Re: Ignite Critical Failure -- Compound exception for CountDownFuture

2021-05-28 Thread William.L
So I tried without the docker binding to OSX filesystem and it worked fine.
Looks like compression (sparse file) does not work with binding to APFS.

Thanks!



--
Sent from: http://apache-ignite-users.70518.x6.nabble.com/


Re: Ignite Critical Failure -- Compound exception for CountDownFuture

2021-05-28 Thread William.L
I am testing using a Docker image based on "apacheignite/ignite:2.10.0", the
linux info: "Linux 35d4d7814e94 5.10.25-linuxkit #1 SMP Tue Mar 23 09:27:39
UTC 2021 x86_64 Linux"

The docker is running in my Mac OSX's Docker Desktop.

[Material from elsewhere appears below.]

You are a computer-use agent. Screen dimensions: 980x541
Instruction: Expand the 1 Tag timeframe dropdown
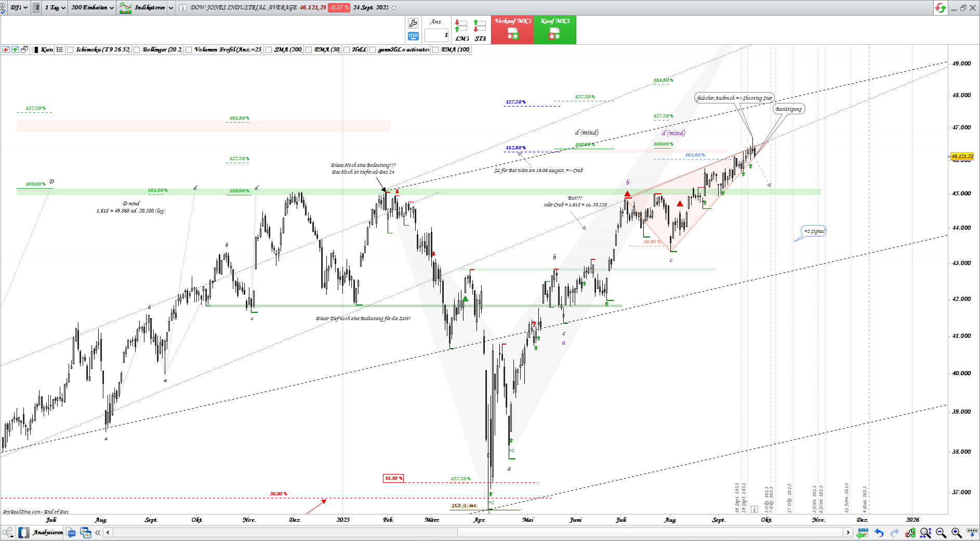point(55,7)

I am calling docker
run using "-v ${PWD}/work_dir_perf:/persistence" option so it is binding to
the OSX's filesystem which is APFS.









--
Sent from: http://apache-ignite-users.70518.x6.nabble.com/


Ignite Critical Failure -- Compound exception for CountDownFuture

2021-05-27 Thread William.L
Hi,

I am running into an Ignite (Ignite ver. 2.10.0) critical failure triggered
by high write load. This is the error summary:

[04:11:11,605][SEVERE][db-checkpoint-thread-#72][] JVM will be halted
immediately due to the failure: [failureCtx=FailureContext
[type=CRITICAL_ERROR, err=class o.a.i.IgniteCheckedException: Compound
exception for CountDownFuture.]]

The more detailed exception:
[04:11:11,435][INFO][db-checkpoint-thread-#72][Checkpointer] Checkpoint
started [checkpointId=251fa396-1611-416f-a569-c93c1e8f6c84,
startPtr=WALPointer [idx=8, fileOff=13437451, len=40871],
checkpointBeforeLockTime=193ms, checkpointLockWait=6ms,
checkpointListenersExecuteTime=33ms, checkpointLockHoldTime=45ms,
walCpRecordFsyncDuration=16ms, writeCheckpointEntryDuration=17ms,
splitAndSortCpPagesDuration=109ms, pages=76628, reason='too big size of WAL
without checkpoint']
[04:11:11,470][SEVERE][db-checkpoint-thread-#72][] Critical system error
detected. Will be handled accordingly to configured handler
[hnd=StopNodeOrHaltFailureHandler [tryStop=false, timeout=0,
super=AbstractFailureHandler [ignoredFailureTypes=UnmodifiableSet
[SYSTEM_WORKER_BLOCKED, SYSTEM_CRITICAL_OPERATION_TIMEOUT]]],
failureCtx=FailureContext [type=CRITICAL_ERROR, err=class
o.a.i.IgniteCheckedException: Compound exception for CountDownFuture.]]
class org.apache.ignite.IgniteCheckedException: Compound exception for
CountDownFuture.
at
org.apache.ignite.internal.util.future.CountDownFuture.addError(CountDownFuture.java:72)
at
org.apache.ignite.internal.util.future.CountDownFuture.onDone(CountDownFuture.java:46)
at
org.apache.ignite.internal.util.future.CountDownFuture.onDone(CountDownFuture.java:28)
at
org.apache.ignite.internal.util.future.GridFutureAdapter.onDone(GridFutureAdapter.java:478)
at
org.apache.ignite.internal.processors.cache.persistence.checkpoint.CheckpointPagesWriter.run(CheckpointPagesWriter.java:166)
at
java.util.concurrent.ThreadPoolExecutor.runWorker(ThreadPoolExecutor.java:1149)
at
java.util.concurrent.ThreadPoolExecutor$Worker.run(ThreadPoolExecutor.java:624)
at java.lang.Thread.run(Thread.java:748)
Suppressed: class org.apache.ignite.IgniteException: errno: -1
at
org.apache.ignite.internal.processors.compress.NativeFileSystemLinux.punchHole(NativeFileSystemLinux.java:122)
at
org.apache.ignite.internal.processors.compress.FileSystemUtils.punchHole(FileSystemUtils.java:125)
at
org.apache.ignite.internal.processors.cache.persistence.file.AsyncFileIO.punchHole(AsyncFileIO.java:93)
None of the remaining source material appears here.